Heaps of dassie dung accumulated over millennia are proving a valuable tool in understanding climate change, according to a University of Cape Town researcher.
So valuable, in fact, that the European Research Commission has allocated a 1.4 million-euro grant to allow scientists to dig deeper, so to speak.
Professor Mike Meadows of the department of environmental and geographical science, said that entire colonies of dassies urinated and defecated in the same spot, year after year.
Over as much as tens of thousands of years, these sticky dunghills (some of them the size of a small car) trapped isotopes and pollen in chronologically stratified layers.

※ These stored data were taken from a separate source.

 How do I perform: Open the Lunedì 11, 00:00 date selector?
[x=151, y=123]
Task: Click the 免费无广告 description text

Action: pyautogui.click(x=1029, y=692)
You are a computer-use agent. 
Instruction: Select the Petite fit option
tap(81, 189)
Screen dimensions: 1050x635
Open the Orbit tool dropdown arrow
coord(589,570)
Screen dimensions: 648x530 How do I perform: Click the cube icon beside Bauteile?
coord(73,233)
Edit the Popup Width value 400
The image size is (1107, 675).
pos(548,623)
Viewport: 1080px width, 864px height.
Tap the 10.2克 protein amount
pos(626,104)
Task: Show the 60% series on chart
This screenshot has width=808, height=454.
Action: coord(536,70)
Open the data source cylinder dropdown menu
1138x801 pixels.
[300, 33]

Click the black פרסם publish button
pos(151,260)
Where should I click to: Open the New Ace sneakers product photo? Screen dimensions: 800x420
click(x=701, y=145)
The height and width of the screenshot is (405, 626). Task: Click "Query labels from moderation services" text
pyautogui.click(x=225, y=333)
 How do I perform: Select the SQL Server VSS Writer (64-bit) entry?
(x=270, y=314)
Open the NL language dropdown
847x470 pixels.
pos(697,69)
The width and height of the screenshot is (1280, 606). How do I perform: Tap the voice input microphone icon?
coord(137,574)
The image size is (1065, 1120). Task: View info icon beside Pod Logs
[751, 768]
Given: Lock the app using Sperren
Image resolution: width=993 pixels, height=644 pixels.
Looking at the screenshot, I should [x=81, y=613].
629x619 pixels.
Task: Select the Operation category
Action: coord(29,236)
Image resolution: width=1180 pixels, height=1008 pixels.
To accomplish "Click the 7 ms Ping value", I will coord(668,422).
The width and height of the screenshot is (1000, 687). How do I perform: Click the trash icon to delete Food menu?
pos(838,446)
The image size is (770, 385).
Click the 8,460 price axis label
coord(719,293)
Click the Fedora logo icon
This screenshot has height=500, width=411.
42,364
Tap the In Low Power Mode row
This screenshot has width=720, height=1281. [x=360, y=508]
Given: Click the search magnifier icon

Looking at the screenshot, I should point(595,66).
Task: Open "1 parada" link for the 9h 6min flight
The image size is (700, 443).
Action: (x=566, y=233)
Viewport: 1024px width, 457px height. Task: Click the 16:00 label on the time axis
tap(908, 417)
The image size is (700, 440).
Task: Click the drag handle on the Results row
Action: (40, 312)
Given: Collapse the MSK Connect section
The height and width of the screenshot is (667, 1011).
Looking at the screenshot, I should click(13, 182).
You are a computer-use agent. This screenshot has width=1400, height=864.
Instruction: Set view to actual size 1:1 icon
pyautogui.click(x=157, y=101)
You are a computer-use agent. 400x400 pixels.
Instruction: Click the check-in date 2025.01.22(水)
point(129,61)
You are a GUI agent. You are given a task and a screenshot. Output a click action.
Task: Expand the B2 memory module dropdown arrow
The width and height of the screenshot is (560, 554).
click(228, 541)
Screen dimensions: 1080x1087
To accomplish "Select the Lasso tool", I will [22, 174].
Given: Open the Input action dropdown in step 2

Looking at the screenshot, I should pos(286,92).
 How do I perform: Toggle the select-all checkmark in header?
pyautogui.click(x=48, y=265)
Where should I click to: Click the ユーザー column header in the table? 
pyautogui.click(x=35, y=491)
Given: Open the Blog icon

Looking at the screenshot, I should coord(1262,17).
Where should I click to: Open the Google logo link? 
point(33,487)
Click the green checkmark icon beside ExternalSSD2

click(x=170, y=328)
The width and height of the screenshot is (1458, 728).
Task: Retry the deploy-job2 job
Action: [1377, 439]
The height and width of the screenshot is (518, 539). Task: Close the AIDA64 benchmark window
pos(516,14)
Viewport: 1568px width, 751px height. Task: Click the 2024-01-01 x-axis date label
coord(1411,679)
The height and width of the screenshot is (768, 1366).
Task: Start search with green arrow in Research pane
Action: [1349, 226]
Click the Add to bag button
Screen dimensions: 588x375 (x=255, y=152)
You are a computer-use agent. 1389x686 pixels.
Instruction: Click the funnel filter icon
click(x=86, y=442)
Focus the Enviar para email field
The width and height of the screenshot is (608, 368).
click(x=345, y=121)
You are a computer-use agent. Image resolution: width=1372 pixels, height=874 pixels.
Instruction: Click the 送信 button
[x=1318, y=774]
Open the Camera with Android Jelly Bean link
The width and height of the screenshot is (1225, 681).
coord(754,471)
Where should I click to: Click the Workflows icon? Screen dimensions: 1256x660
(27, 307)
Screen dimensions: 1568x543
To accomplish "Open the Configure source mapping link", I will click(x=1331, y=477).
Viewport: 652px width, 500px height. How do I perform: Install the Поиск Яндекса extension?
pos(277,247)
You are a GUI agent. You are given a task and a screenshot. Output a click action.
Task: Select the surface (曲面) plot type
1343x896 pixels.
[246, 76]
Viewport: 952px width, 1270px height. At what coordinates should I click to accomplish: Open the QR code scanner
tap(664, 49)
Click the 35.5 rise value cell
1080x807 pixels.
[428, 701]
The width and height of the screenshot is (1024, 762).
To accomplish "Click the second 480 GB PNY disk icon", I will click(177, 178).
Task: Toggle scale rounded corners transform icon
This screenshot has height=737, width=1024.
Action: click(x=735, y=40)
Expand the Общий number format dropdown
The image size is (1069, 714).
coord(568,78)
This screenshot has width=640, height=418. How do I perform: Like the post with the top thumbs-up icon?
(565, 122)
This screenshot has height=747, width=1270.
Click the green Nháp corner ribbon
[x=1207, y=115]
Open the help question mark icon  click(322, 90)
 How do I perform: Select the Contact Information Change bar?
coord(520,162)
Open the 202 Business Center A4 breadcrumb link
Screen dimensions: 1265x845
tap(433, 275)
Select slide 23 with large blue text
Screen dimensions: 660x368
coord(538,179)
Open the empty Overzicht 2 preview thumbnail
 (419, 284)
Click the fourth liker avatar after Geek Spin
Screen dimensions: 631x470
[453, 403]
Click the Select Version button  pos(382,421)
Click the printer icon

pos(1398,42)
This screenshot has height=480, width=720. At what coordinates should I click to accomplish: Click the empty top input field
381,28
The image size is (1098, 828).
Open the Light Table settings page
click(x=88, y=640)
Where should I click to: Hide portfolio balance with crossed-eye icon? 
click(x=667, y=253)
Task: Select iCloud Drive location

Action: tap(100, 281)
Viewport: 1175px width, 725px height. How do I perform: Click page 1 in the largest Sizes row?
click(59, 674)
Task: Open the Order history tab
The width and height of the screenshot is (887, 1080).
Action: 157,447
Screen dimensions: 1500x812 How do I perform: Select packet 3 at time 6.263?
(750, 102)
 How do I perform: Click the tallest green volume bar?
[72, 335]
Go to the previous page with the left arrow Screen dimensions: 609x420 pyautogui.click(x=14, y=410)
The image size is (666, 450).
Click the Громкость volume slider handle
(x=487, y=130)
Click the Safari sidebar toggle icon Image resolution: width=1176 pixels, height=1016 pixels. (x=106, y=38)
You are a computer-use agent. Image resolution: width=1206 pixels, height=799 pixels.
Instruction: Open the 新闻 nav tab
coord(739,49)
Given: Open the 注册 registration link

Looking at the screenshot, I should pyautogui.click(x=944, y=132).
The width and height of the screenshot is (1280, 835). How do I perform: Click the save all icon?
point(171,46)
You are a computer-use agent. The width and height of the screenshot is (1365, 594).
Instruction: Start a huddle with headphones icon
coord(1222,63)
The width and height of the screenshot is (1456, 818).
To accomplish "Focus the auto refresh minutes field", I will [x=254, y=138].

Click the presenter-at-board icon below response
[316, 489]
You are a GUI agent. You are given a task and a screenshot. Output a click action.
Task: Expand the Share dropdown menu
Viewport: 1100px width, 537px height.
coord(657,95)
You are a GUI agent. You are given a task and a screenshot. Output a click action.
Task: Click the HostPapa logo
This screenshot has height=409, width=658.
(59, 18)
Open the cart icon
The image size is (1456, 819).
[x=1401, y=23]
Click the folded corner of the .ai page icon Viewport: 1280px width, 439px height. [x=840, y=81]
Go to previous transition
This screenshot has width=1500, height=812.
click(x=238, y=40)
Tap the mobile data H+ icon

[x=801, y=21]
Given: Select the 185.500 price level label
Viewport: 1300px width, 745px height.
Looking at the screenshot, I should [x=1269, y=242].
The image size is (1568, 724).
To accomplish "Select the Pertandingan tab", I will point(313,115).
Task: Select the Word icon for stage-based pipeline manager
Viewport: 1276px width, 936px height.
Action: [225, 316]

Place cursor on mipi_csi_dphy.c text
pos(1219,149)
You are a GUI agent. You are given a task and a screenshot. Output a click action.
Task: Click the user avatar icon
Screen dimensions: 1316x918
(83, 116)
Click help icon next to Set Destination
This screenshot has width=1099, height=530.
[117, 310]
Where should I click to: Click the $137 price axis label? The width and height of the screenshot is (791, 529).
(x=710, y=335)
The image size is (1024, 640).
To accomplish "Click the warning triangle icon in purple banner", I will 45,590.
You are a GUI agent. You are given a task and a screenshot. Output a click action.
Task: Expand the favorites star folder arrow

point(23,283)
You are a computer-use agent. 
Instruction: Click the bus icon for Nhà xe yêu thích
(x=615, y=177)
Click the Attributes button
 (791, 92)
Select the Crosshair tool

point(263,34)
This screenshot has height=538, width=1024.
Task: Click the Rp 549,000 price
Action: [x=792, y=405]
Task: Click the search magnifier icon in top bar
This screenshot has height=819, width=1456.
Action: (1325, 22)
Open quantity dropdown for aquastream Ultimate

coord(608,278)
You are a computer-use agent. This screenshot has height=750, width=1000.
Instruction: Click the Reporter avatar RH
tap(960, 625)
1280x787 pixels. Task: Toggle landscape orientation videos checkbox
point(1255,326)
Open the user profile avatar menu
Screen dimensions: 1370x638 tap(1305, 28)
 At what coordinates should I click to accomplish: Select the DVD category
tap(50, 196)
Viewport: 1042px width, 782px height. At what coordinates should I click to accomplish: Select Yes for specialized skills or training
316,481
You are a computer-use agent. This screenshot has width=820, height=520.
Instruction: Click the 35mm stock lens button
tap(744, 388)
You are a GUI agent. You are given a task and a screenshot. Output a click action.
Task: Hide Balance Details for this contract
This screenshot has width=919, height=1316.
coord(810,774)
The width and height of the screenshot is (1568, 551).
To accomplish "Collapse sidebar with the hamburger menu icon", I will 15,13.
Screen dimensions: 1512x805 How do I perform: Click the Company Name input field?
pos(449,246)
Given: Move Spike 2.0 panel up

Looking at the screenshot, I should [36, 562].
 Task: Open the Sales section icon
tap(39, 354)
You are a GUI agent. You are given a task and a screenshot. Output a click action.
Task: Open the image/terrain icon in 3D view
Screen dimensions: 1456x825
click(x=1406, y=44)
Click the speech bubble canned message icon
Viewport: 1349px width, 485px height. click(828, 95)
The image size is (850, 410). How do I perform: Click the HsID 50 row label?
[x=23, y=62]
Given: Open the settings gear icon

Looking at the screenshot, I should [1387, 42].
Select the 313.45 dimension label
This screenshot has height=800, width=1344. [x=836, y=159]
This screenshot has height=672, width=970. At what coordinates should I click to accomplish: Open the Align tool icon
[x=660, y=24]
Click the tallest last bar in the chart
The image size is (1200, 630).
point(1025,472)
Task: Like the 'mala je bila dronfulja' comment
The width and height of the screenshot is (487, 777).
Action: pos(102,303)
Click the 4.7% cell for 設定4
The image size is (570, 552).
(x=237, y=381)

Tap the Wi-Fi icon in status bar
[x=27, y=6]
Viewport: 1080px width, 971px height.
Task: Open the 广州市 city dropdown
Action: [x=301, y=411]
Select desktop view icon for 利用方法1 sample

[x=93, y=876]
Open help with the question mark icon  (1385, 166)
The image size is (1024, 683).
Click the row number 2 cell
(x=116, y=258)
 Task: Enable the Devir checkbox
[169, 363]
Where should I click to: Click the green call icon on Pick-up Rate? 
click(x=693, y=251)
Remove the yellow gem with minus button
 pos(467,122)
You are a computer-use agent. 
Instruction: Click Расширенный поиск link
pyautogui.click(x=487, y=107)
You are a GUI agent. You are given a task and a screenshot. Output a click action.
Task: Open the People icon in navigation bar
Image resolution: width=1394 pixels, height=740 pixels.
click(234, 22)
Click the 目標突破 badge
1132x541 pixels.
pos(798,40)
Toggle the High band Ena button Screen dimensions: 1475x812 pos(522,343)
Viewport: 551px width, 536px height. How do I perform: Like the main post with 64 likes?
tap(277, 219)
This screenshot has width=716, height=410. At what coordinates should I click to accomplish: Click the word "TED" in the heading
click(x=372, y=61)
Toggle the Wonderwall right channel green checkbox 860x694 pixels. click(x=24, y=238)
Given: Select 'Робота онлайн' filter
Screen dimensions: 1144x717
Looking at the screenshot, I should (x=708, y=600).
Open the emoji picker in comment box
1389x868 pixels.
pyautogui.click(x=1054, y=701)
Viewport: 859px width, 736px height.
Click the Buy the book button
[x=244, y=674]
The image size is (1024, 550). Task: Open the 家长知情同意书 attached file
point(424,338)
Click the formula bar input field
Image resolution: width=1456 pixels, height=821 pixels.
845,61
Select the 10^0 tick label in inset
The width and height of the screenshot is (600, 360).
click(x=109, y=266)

In a lab, a generous chunk of hardened midden could be carbon dated, while pollen was cross-checked to identify the plants that produced it.
Most accurate data from dung
The result, said Meadows, was one of the most accurate and high-resolution historical records of changing climate and vegetation patterns known to researchers.
UCT researchers had been digging into dassie dunghills for some time, but had so far been limited to colonies in the Western Cape, Northern Cape and Namibia.
With the EU funding, they would be able to extend their activities to the Eastern Cape, North West Province, Botswana and Zimbabwe.
This "archive" could provide high-resolution data for models used to forecast future climates.
So far, findings from middens at Spitskop, Namibia, had shown a progressive drying trend in that region over the last few thousand years.
Material from the Cederberg in the Western Cape had revealed a markedly cooler and drier phase there after the end of the last glacial period, thought to be a response to changes in global ocean circulation.